Editorials: A Gift From Congress, to Congress | The New York Times

Congress is getting ready to give itself loads of extra campaign dollars again this holiday season. The catchall spending bill scheduled for a vote by Dec. 11 is what’s known in Washington as a “Christmas tree”: legislation festooned with amendments that are gifts to legislators and their home districts, or that create new, ideologically based policy that has little to do with the bill’s purpose, which is funding the government. Now the Senate majority leader, Mitch McConnell, and some House Republicans are reportedly planning to add four campaign finance riders to the $1.1 trillion bill’s already-groaning branches, hoping to help Republicans in elections next year. Mr. McConnell has personally put forward the rider that would expand his colleagues’ campaign coffers. It would allow the National Republican Senatorial Committee and its Democratic counterpart to escape restrictions on expenditures they make in coordination with an individual candidate.
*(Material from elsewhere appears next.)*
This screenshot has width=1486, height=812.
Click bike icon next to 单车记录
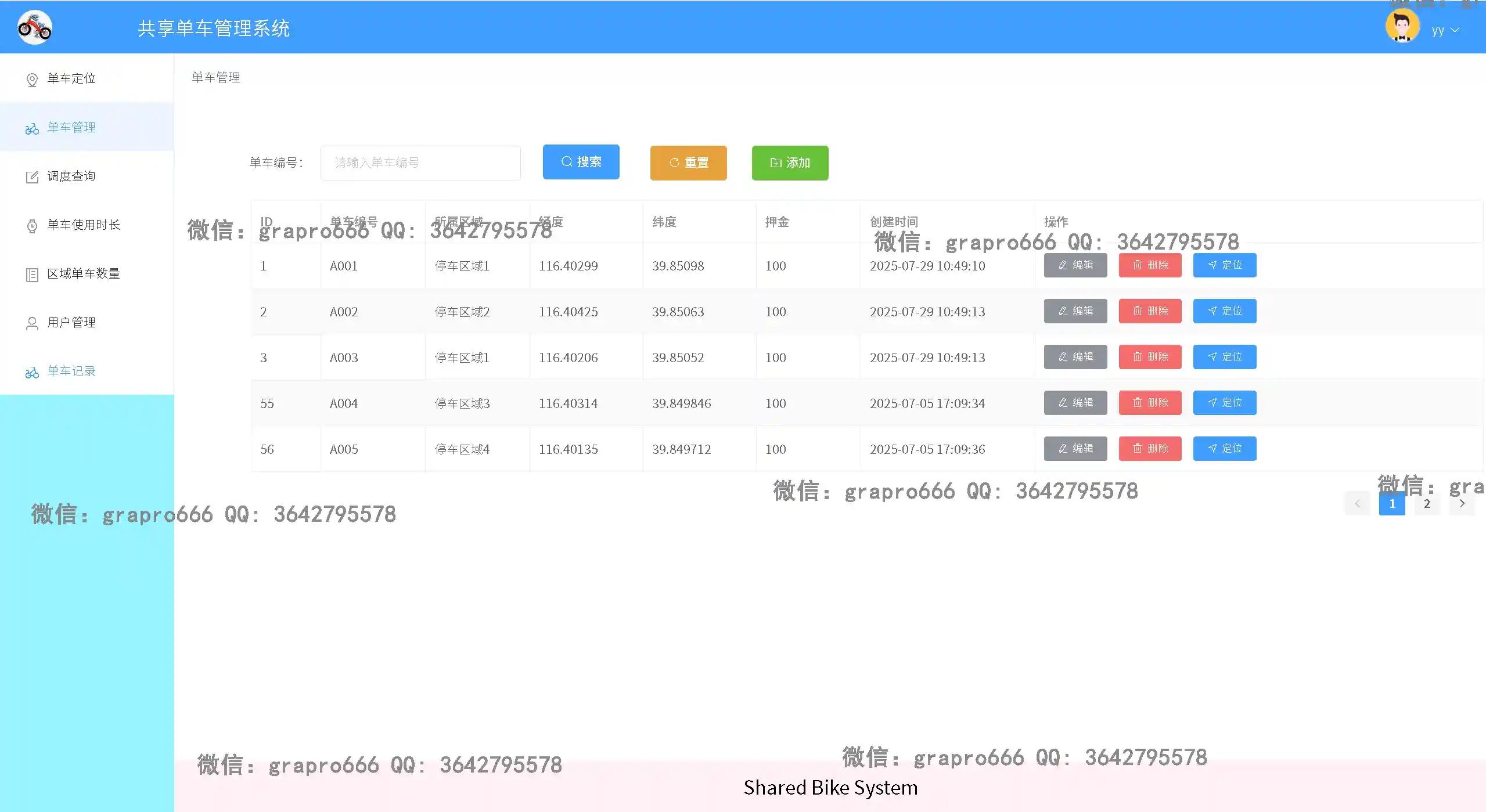click(33, 372)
Editorials: Does “one person, one vote” yield to partisan politics or the Voting Rights Act? | Amy Howe/SCOTUSblog

In 2000, Arizona voters amended the state’s constitution to give authority over redistricting to a five-member independent commission. Taking that authority away from the state legislature was supposed to take the politics out of redistricting – a key factor in a case before the Supreme Court last Term, in which the Justices rejected a challenge to the commission’s power to draw federal congressional districts. But a lawsuit now before the Court brought by a group of Arizona voters alleges that the commission, while supposedly non-partisan, is actually anything but. During the redistricting that followed the 2010 census, Wesley Harris and his fellow challengers contend, the commission deliberately put too many voters in sixteen Republican districts while putting too few in eleven Democratic districts. This means, Harris argues, that the votes of residents in the overpopulated districts effectively count less than the votes of their counterparts in the underpopulated districts – a violation of the constitutional principle of “one person, one vote.” The Supreme Court will hear oral arguments in Harris’s challenge on Tuesday, in a case that – depending on how broadly the Justices rule – could affect legislative maps far beyond Arizona.